If they skip it, they will be neglecting one of their most fundamental responsibilities. A budget resolution provides the overall framework that is supposed to guide the House and Senate as they prepare for the coming fiscal year and beyond.

Lawmakers have already blown past the April 15 deadline for passing a budget resolution, and prospects for passing one at all this year seem to be dimming. Congressional leaders may instead simply rely on basic spending limits in a 2-year deal that was reached in February.

But that is no substitute for a detailed, comprehensive budget resolution that lays out revenue, spending and borrowing plans — and that would, ideally, put government finances on a more sustainable path than they are now.

Moving to such a path, however, would require setting priorities and making difficult policy decisions. Many in Congress would rather steer clear of all that, particularly in an election year.

Yet they are also reluctant to pass a budget resolution that fails to make difficult choices and consequently highlights further rapid growth in federal deficits, debt and interest payments, which is what the Congressional Budget Office (CBO) recently projected under current laws.

The budget office warns that annual deficits will consistently exceed $1 trillion in 2020 and beyond. Total federal deficits over the coming decade would add up to more than $12.4 trillion. The debt would climb from 78 percent of GDP this year to 96.2 percent in 2028.

So many lawmakers — apparently including congressional leaders — would prefer to simply forget about passing a budget resolution this year.

A budget resolution should provide the American public with greater governmental transparency, presenting a clear picture of the fiscal goals towards which Congress is heading.

It is particularly troubling that lawmakers want to duck this responsibility after approving the deficit-financed tax cuts last December and the deficit-financed spending increases in the omnibus appropriations bill in March.

Partly as a result of those decisions, the International Monetary Fund reported recently that the United States was the only economically advanced country in the world that is projected to increase its debt in the next three to five years.

If Congress belatedly decides to put together a budget resolution, it should of course steer clear of the budgetary gimmicks and unrealistic economic projections that can distort the fiscal picture and the choices to be made.

Congress must face the future and take action to prevent snowballing government debt, support long-term economic growth, protect the country’s future and shield future generations from unfair fiscal burdens.

Reaching agreement on a responsible budget resolution this year would be a start. Failure to do so would be another sign of trouble to come. It would demonstrate to the nation and the world that our leaders have no answer to unsustainable debt.
________
■ Task to complete
Repeat, word for word, the part of the essay on the federal budget resolution that starts at "Yet they are" and ends after "under current laws.".

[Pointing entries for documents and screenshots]
________
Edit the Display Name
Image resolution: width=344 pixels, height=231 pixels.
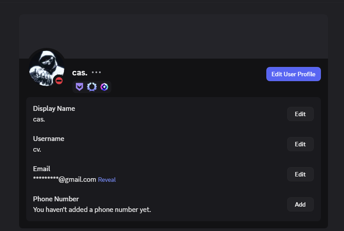pyautogui.click(x=300, y=114)
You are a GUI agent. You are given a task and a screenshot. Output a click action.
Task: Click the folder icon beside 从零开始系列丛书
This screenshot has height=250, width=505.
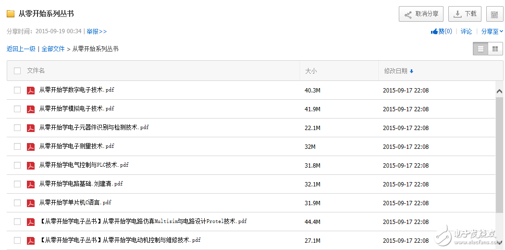[11, 14]
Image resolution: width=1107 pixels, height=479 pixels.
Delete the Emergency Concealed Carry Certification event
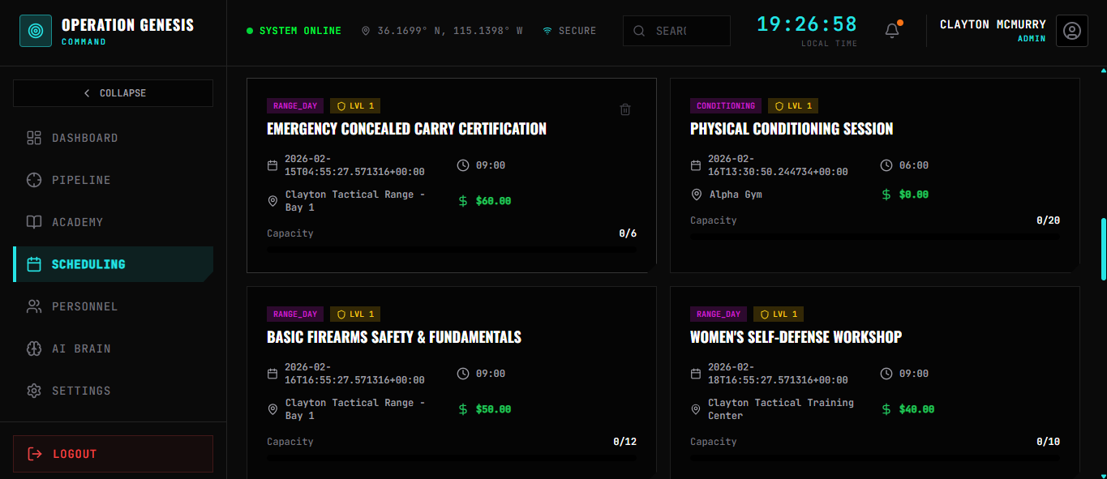pos(625,109)
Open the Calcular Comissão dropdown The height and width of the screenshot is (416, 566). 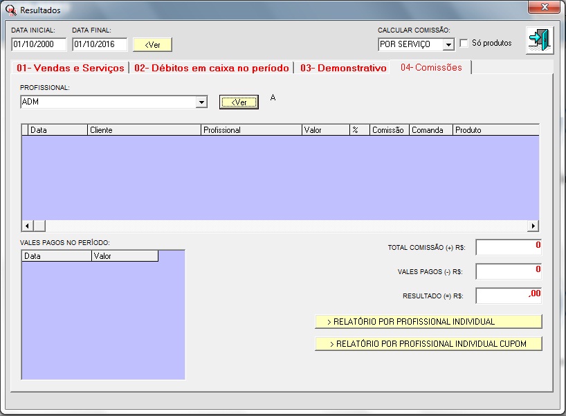[x=448, y=44]
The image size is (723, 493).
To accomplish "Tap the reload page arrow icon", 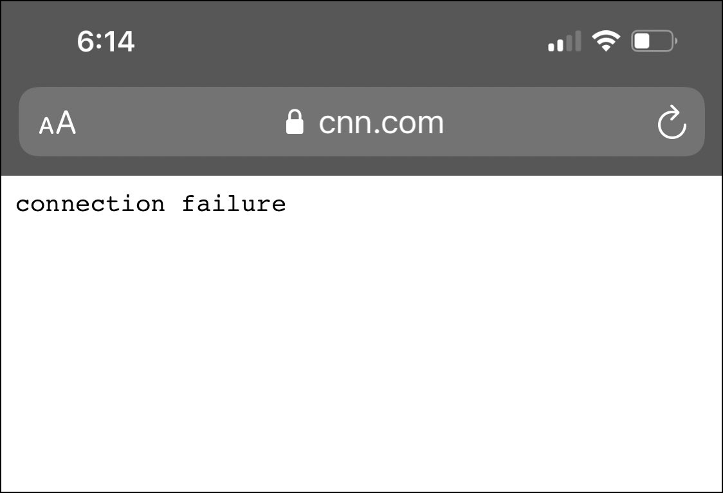I will [672, 123].
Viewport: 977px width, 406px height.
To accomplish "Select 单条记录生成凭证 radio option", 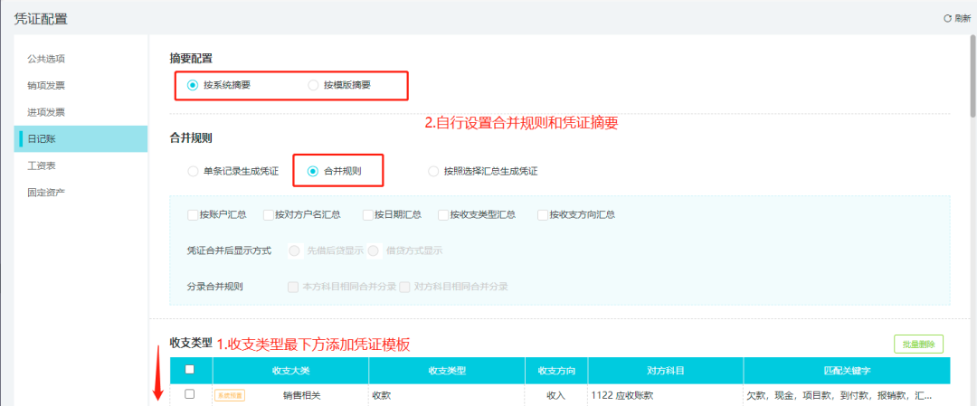I will coord(193,171).
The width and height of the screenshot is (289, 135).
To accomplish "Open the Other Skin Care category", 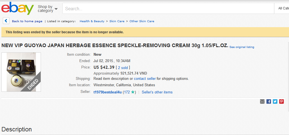I will (142, 21).
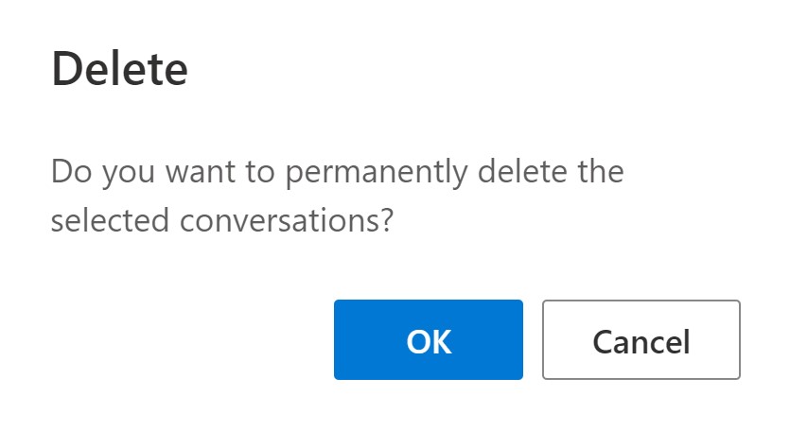
Task: Select the Delete dialog title text
Action: (120, 68)
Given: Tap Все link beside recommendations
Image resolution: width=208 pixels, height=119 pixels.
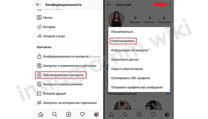Looking at the screenshot, I should point(168,94).
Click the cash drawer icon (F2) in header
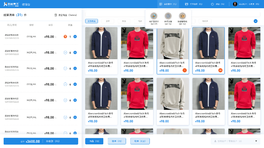264x148 pixels. pos(186,4)
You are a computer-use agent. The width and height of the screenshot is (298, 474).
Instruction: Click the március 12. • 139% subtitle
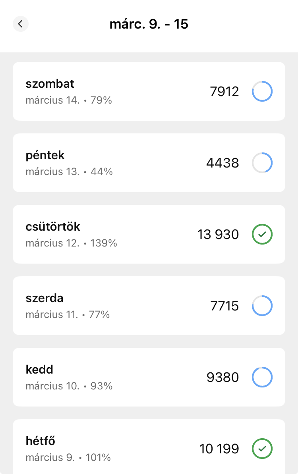click(x=72, y=243)

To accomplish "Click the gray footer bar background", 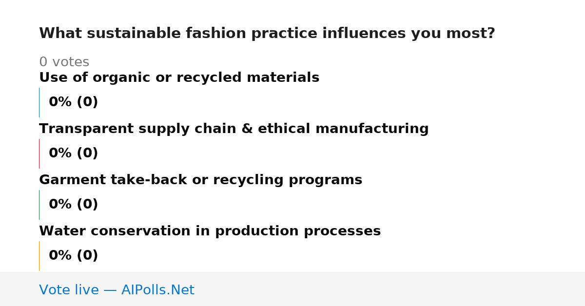I will pos(390,289).
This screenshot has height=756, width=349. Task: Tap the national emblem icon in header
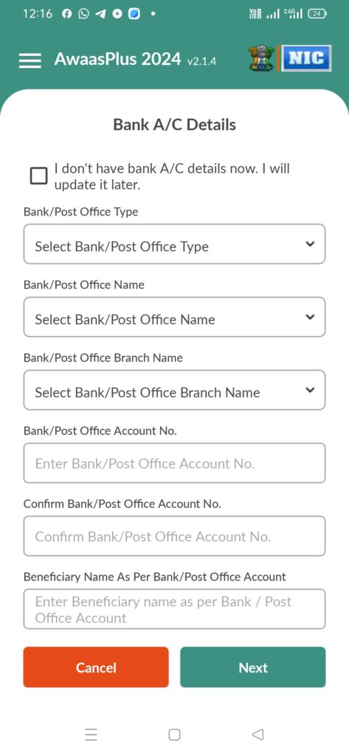click(260, 59)
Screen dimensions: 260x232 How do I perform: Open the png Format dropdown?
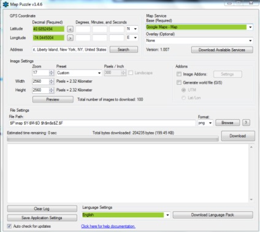(x=205, y=123)
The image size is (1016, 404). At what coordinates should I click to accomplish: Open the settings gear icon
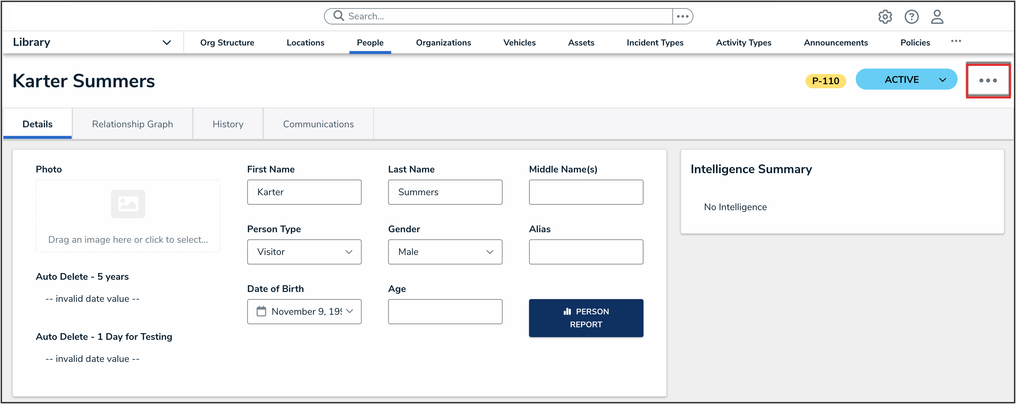[885, 17]
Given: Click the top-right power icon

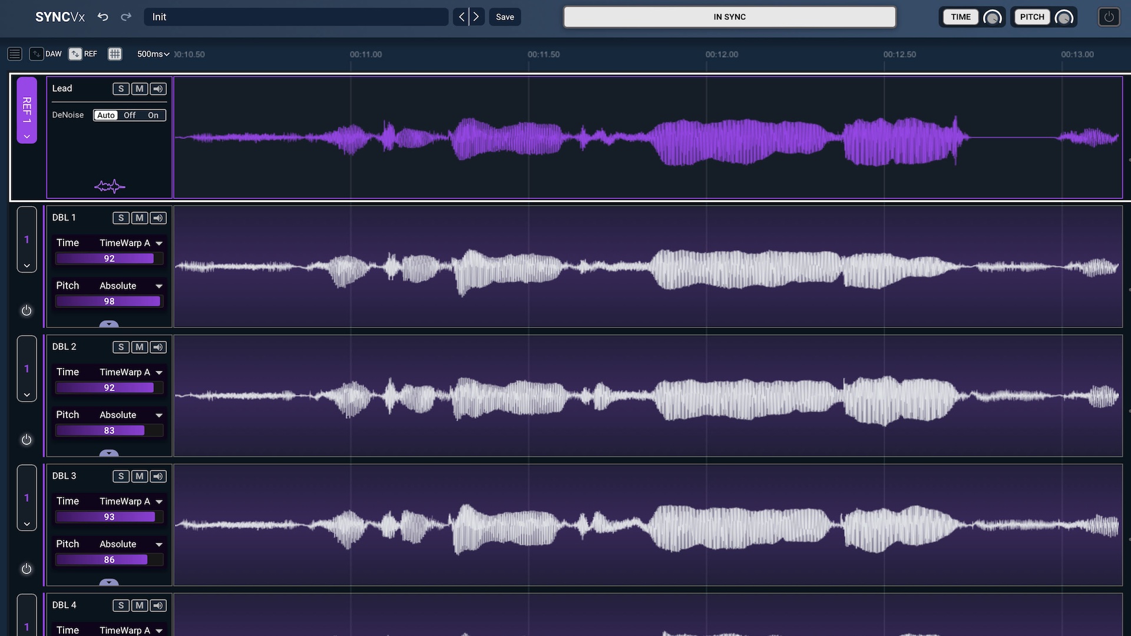Looking at the screenshot, I should pos(1109,17).
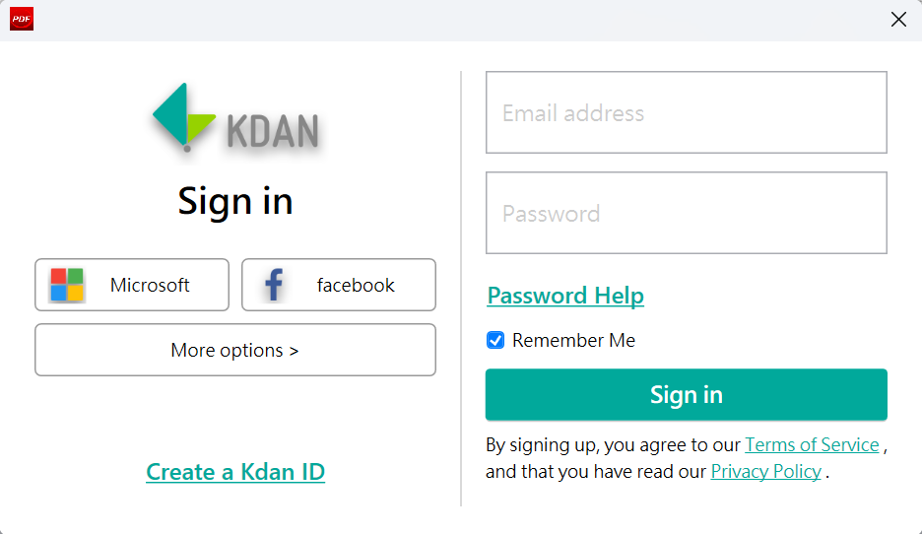Viewport: 922px width, 534px height.
Task: Focus the Email address input field
Action: pyautogui.click(x=687, y=112)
________
■ Answer to the problem
Yet they are also reluctant to pass a budget resolution that fails to make difficult choices and consequently highlights further rapid growth in federal deficits, debt and interest payments, which is what the Congressional Budget Office (CBO) recently projected under current laws.